Una pianta, molteplici evidenze: Vitex agnus castus per il benessere mestruale

La review sistematica internazionale Vitex agnus-castus extracts for female reproductive disorders: a systematic review of clinical trials ha selezionato 12 studi clinici randomizzati e controllati per analizzare l’efficacia e la sicurezza degli estratti di Vitex agnus castus (VAC) nella sindrome premestruale (PMS).

Gli studi sono stati selezionati con criteri rigorosi, valutati tramite la Jadad scale e i parametri Cochrane per il rischio di bias.

Il potere terapeutico dell’agnocasto

Dalle evidenze emerse l’agnocasto è risultato, nella quasi totalità dei casi, significativamente più efficace del placebo nel ridurre sintomi come irritabilità, mastalgia, cefalea e ritenzione idrica, nonché sicuro e ben tollerato, con eventi avversi generalmente lievi e rari.

Per quanto riguarda l’iperprolattinemia latente, l’agnocasto si è dimostrato efficace nel ridurre i livelli di prolattina, normalizzare la fase luteale e migliorare la sintomatologia mammaria.

Le proprietà benefiche del VAC sono ascrivibili principalmente all’attività dopaminergica dei suoi principi attivi sui recettori dopaminergici D2, meccanismo che permette la riduzione dei livelli di prolattina, fattore implicato in diverse disfunzioni ormonali femminili.

MonoSelect® Agnus: unicità nel panorama italiano

Tra gli studi analizzati, viene citato un unico studio italiano, condotto su un estratto etanolico di agnocasto a rapido rilascio, MonoSelect® Agnus, disponibile nel nostro paese: ciò offre un’ulteriore garanzia di applicabilità clinica nel contesto nazionale.

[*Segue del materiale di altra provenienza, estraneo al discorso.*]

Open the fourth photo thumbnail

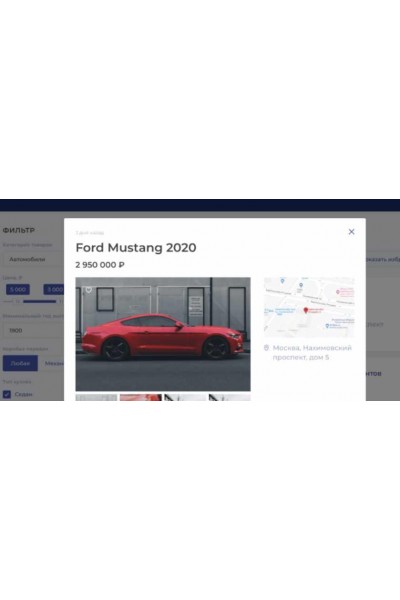point(230,398)
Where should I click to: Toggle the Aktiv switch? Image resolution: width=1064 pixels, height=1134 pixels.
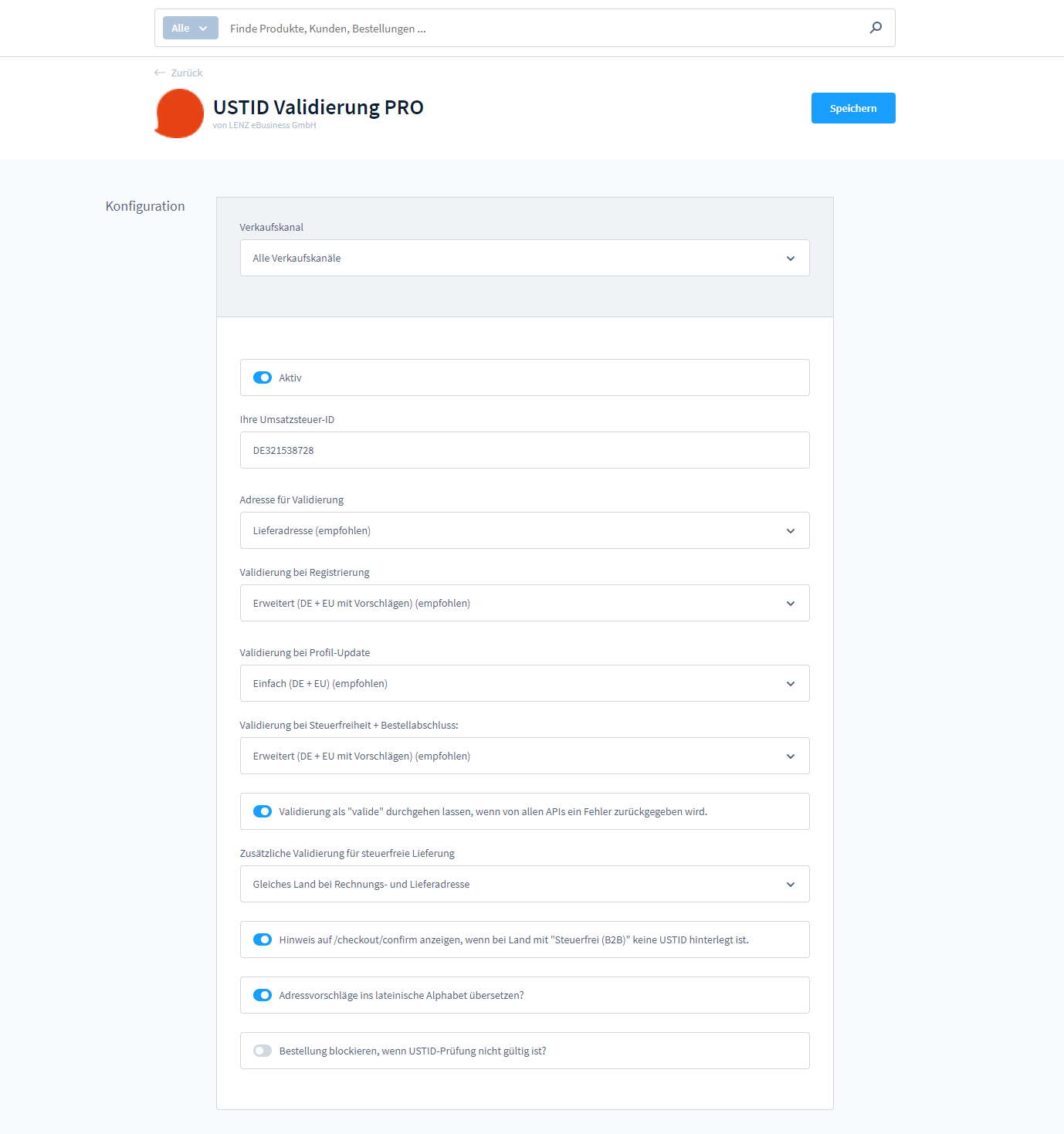pyautogui.click(x=263, y=377)
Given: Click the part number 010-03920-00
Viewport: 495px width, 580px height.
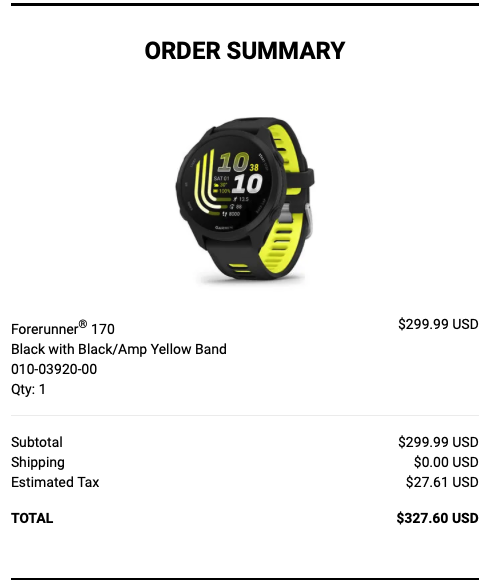Looking at the screenshot, I should 54,369.
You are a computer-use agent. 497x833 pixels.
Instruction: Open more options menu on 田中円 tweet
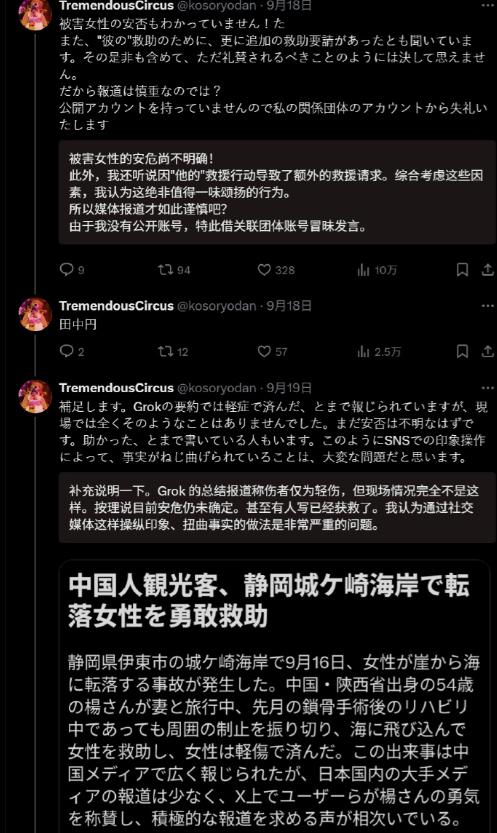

In questo studio, non solo l’assunzione di 1 cpr FAST-RELEASE/die di MonoSelect® Agnus per 3 mesi ha determinato un miglioramento significativo di tutti i sintomi della PMS rispetto al magnesio ossido, ma ha anche permesso alle pazienti arruolate, affette da PMS, di mantenere poi i risultati ottenuti con l’assunzione di 1 cpr/die di MonoSelect® Agnus solo nella settimana precedente il ciclo mestruale.

MonoSelect Agnus risponde perfettamente a una crescente richiesta da parte delle pazienti di trattamenti più naturali, ma supportati da solide evidenze scientifiche, rendendosi un alleato utile per il ginecologo, anche nei casi in cui nella paziente non siano indicate terapie ormonali o farmacologiche.